◆ O QUE FAZER ◆
a – Responda, com base no texto sobre o doente tuberculoso:
(i) Como são os olhos do doente?
(ii) Segundo o texto, por que os hospitais de tuberculosos não podem acolhê-lo?
(iii) Nos outros hospitais, em que exame se descobre o mal do doente?
b – Transcreva sem nenhuma alteração o trecho do texto sobre o doente tuberculoso que se inicia pelas palavras "O espetáculo é" e vai até "lhe dão internamento.".
c – Dê continuidade ao texto sobre o doente tuberculoso, começando logo após a última frase apresentada.

◆ TEXTO BASE ◆
◇ ◇ ◇ ◇

O espetáculo é amargo: vê-se o pobre desgraçado, mais uma caveira do que um homem, os olhos fundos e de fogo, pertencendo já muito mais à morte do que à vida. E o queixume dele ainda é mais triste do que a figura: está assim, naquela miséria, já correu tudo quanto é hospital do Distrito, não encontra uma cama que o receba, não acha um cantinho onde morrer. Os hospitais de tuberculosos não o podem acolher porque já vivem estourando pelas costuras, multiplicados por dez, não dariam conta da freguesia; e os outros, nem que tenham vagas, ― se o doente logra passar pelo exame médico da porta não passa pelo exame na enfermaria: logo se descobre o seu mal e não lhe dão internamento.

◇ ◇ ◇ ◇

◆ REGISTROS FORNECIDOS ◆
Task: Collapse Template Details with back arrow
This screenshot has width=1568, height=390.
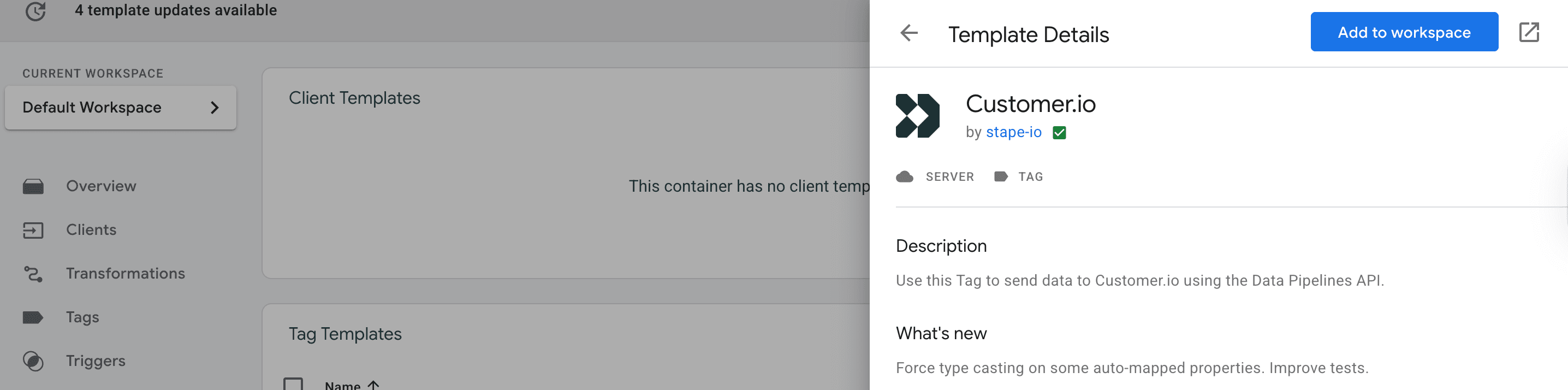Action: [x=908, y=32]
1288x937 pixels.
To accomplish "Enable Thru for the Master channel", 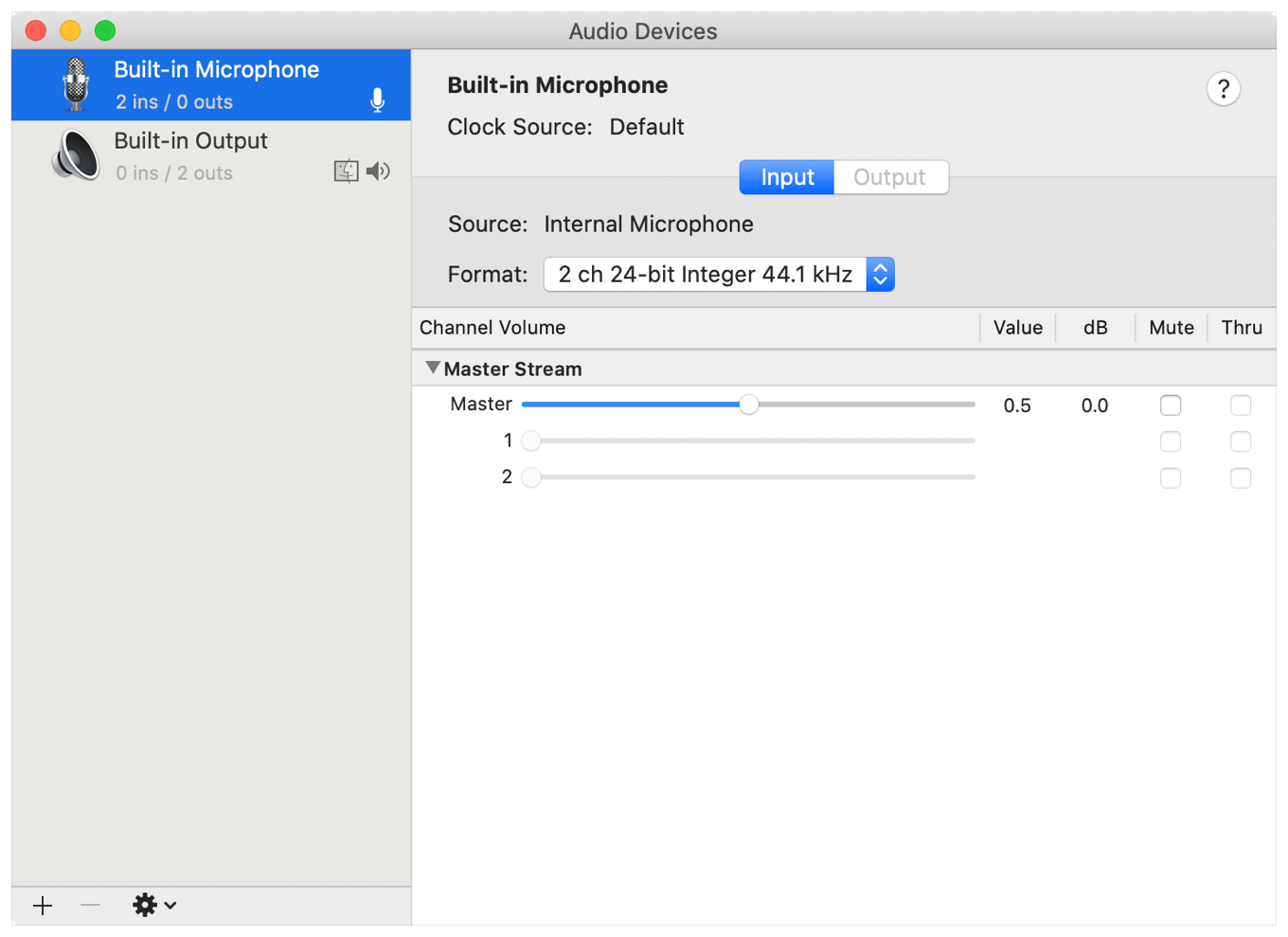I will tap(1241, 405).
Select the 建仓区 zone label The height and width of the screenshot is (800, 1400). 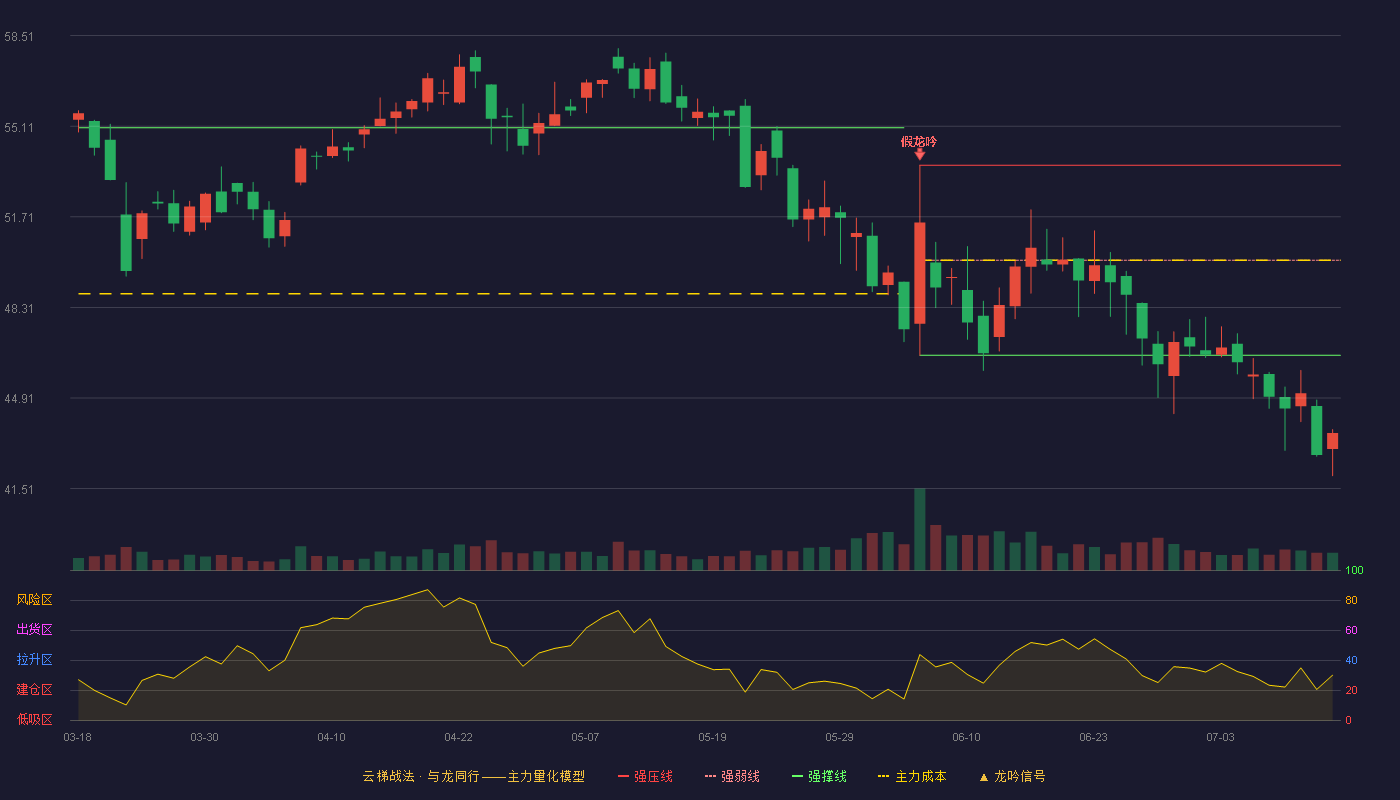point(34,690)
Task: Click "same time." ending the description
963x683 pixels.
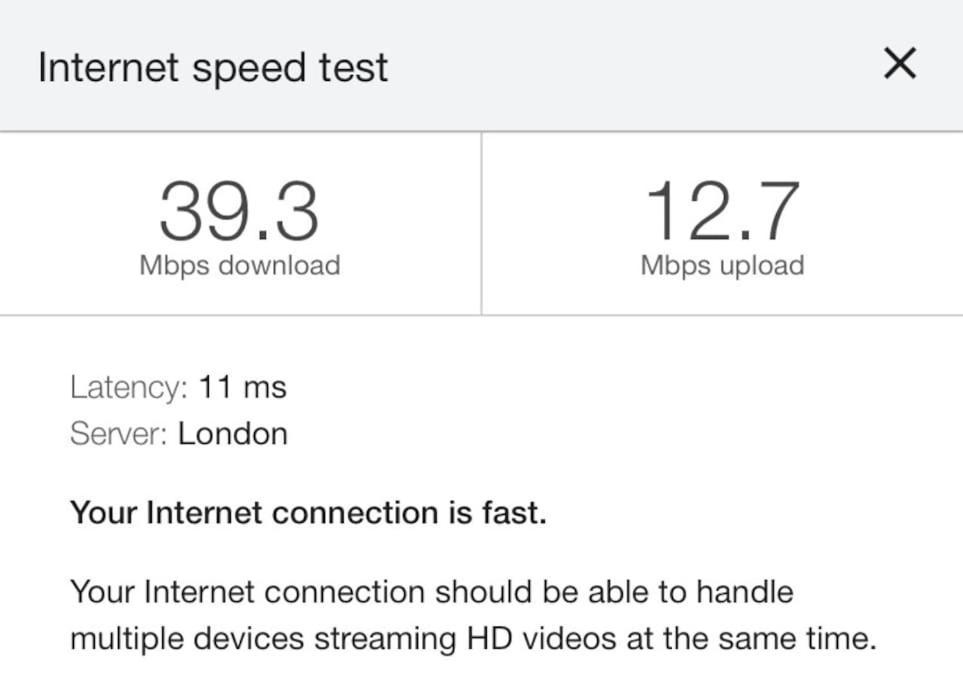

◇ ◇ ◇ ◇

◆ GABARITO ◆
a –
(i) Fundos e de fogo.
(ii) Porque já vivem estourando pelas costuras.
(iii) No exame na enfermaria.

b –
O espetáculo é amargo: vê-se o pobre desgraçado, mais uma caveira do que um homem, os olhos fundos e de fogo, pertencendo já muito mais à morte do que à vida. E o queixume dele ainda é mais triste do que a figura: está assim, naquela miséria, já correu tudo quanto é hospital do Distrito, não encontra uma cama que o receba, não acha um cantinho onde morrer. Os hospitais de tuberculosos não o podem acolher porque já vivem estourando pelas costuras, multiplicados por dez, não dariam conta da freguesia; e os outros, nem que tenham vagas, ― se o doente logra passar pelo exame médico da porta não passa pelo exame na enfermaria: logo se descobre o seu mal e não lhe dão internamento.

c –
Ouvindo isso, a primeira reação da gente é de revolta e nos juntamos ao clamor do enfermo contra a malvadeza dos médicos que tão mal cumprem o seu juramento, contra a desumanidade desses diretores de hospital capazes de negar um leito a um infeliz já nas vascas da morte e que irá se acabar onde? Nos bancos dos jardins, nas sarjetas, nos albergues noturnos ― ou, ainda pior, volver à promiscuidade forçada da vida em família pobre, contaminando mulher, filhos, irmãos?

Haverá coração que não se comova ao saber que diariamente, nos hospitais da Prefeitura do Distrito, na Santa Casa e em todos os outros nosocômios do Rio, se nega internamento a uma infinidade de tuberculosos que, sem o recurso do leito de indigente, são praticamente atirados à rua, devolvidos à miséria de onde vieram sem a menor esperança de socorro? E isso parece desumano, em verdade, diabolicamente desumano. Nem se acredita que tenham entranhas de cristão os responsáveis por tão gelada crueldade.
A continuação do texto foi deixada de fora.